In The American Conservative, Daniel McCarthy profiles the often overlooked, founding neoconservative James Burnham:
He was one of the key thinkers of the postwar conservative movement, though his thought is badly neglected on the right today. The man whose mind explains our politics today and suggests a diagnosis—if not a cure—for our condition is James Burnham. Once a Marxist, he became the American Machiavelli, master analyst of the oligarchic nature of power in his day and ours.
He was one of William F. Buckley Jr.’s first recruits for the masthead of National Review before the magazine’s launch in 1955. Burnham, born in 1905, had already had a distinguished career. He had worked with the CIA and its World War II-era precursor, the OSS. Before that, as a professor of philosophy at New York University, he had been a leading figure in the American Trotskyist movement, a co-founder of the socialist American Workers Party.

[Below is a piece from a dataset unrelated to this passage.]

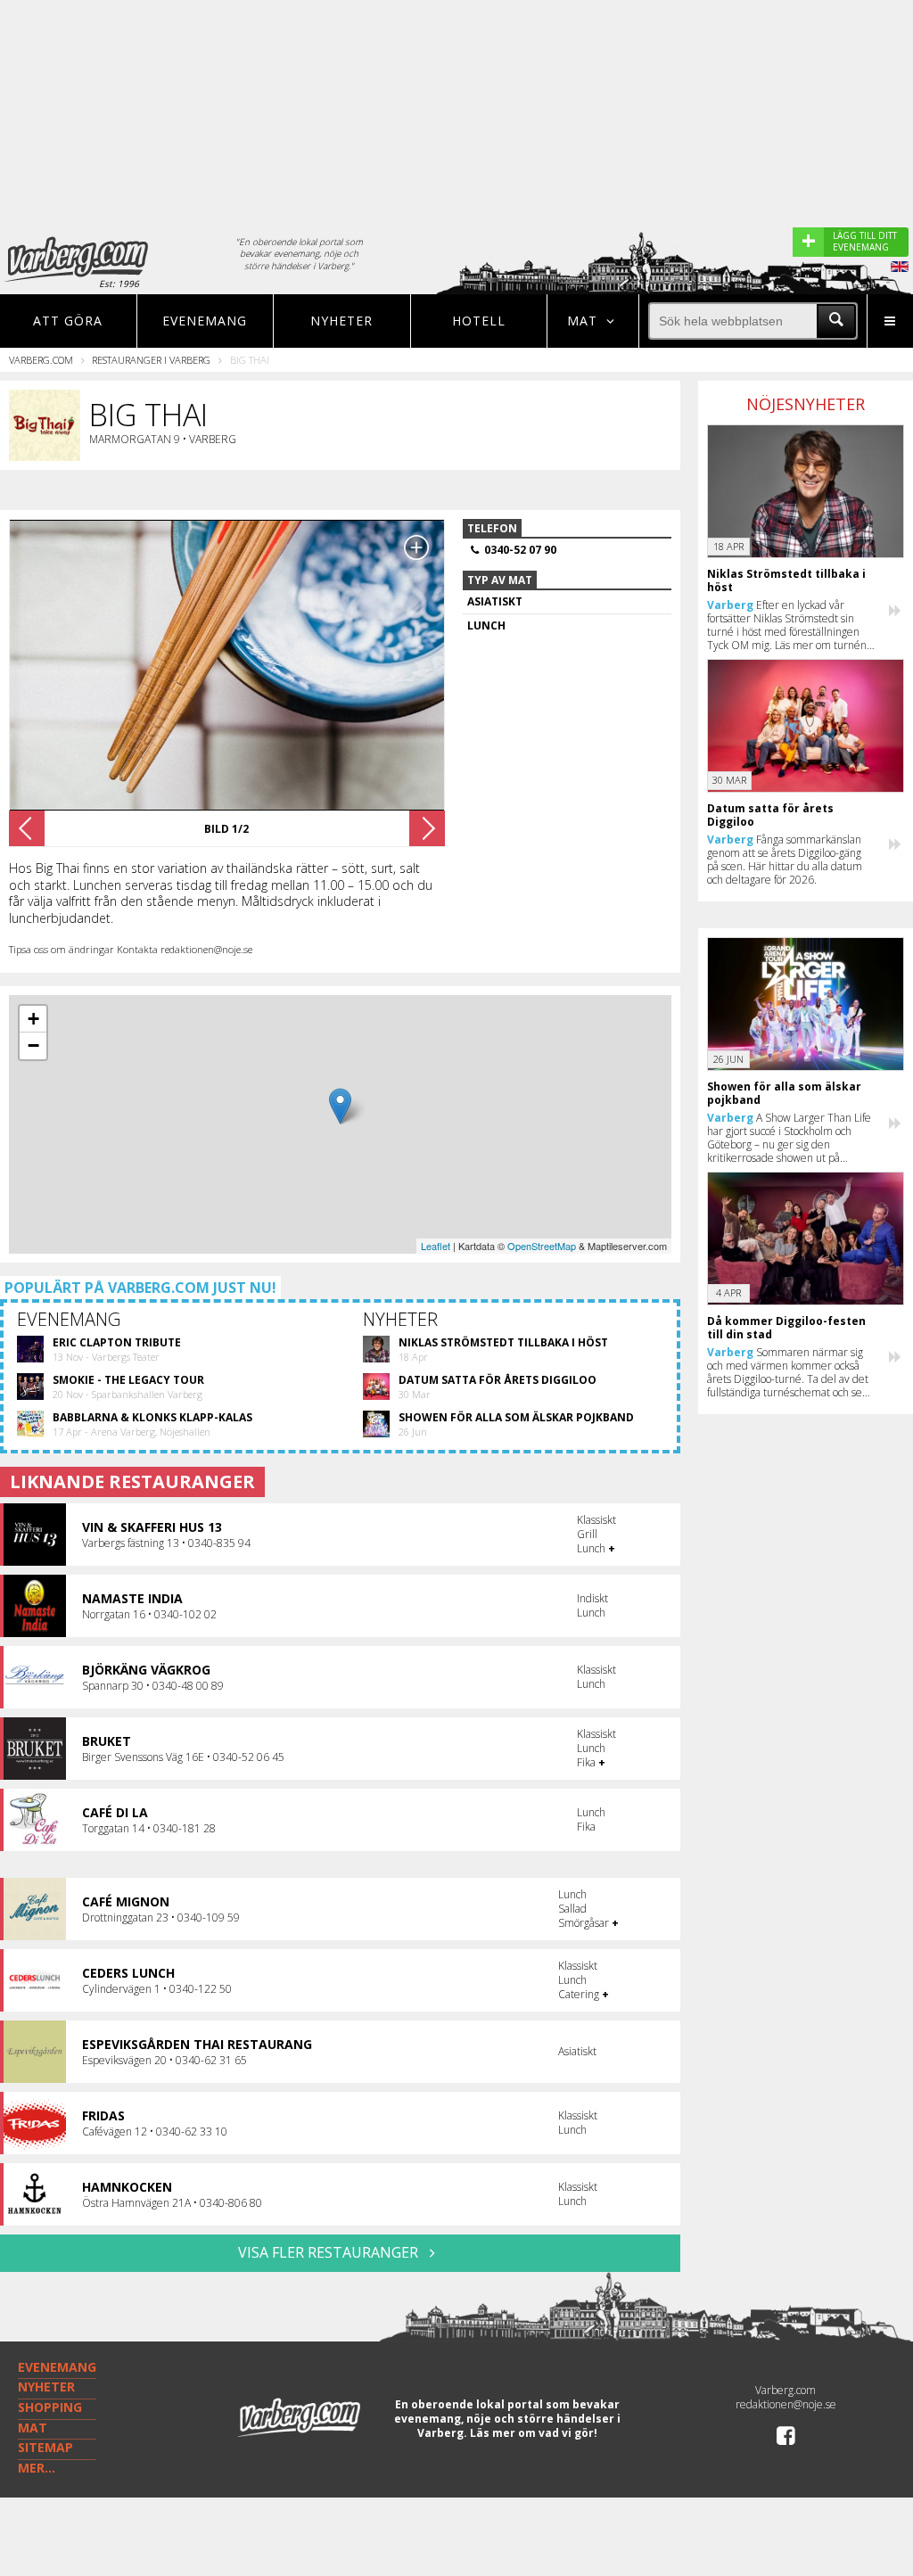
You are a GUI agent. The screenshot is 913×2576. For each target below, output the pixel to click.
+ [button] (33, 1019)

But he broke with Trotsky, and with socialism itself, in the 1940s, and he sought a new theory to explain what was happening in the world. In FDR’s era, as now, there was a paradox: America was a capitalist country, yet capitalism under the New Deal no longer resembled what it had been in the 19th century. And socialism in the Soviet Union looked nothing at all like the dictatorship of the proletariat: just “dictatorship” would be closer to the mark. (If not quite a bull’s-eye, in Burnham’s view.)

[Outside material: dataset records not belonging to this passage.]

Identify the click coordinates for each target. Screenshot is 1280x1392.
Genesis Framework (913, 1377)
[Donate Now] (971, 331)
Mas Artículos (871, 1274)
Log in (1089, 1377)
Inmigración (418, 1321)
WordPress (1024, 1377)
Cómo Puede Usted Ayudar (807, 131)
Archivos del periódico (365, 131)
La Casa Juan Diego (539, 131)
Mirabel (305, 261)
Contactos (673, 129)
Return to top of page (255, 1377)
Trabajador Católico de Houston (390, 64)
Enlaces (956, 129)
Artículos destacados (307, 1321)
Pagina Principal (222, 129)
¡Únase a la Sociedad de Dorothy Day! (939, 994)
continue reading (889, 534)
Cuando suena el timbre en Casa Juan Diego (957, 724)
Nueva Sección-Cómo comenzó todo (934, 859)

Real power in America did not rest with the great capitalists of old, just as real power in the USSR did not lie with the workers. Burnham analyzed this reality, as well as the fascist system of Nazi Germany, and devised a theory of what he called the “managerial revolution.” Economic control, thus inevitably political control, in all these states lay in the hands of a new class of professional managers in business and government alike—engineers, technocrats, and planners rather than workers or owners.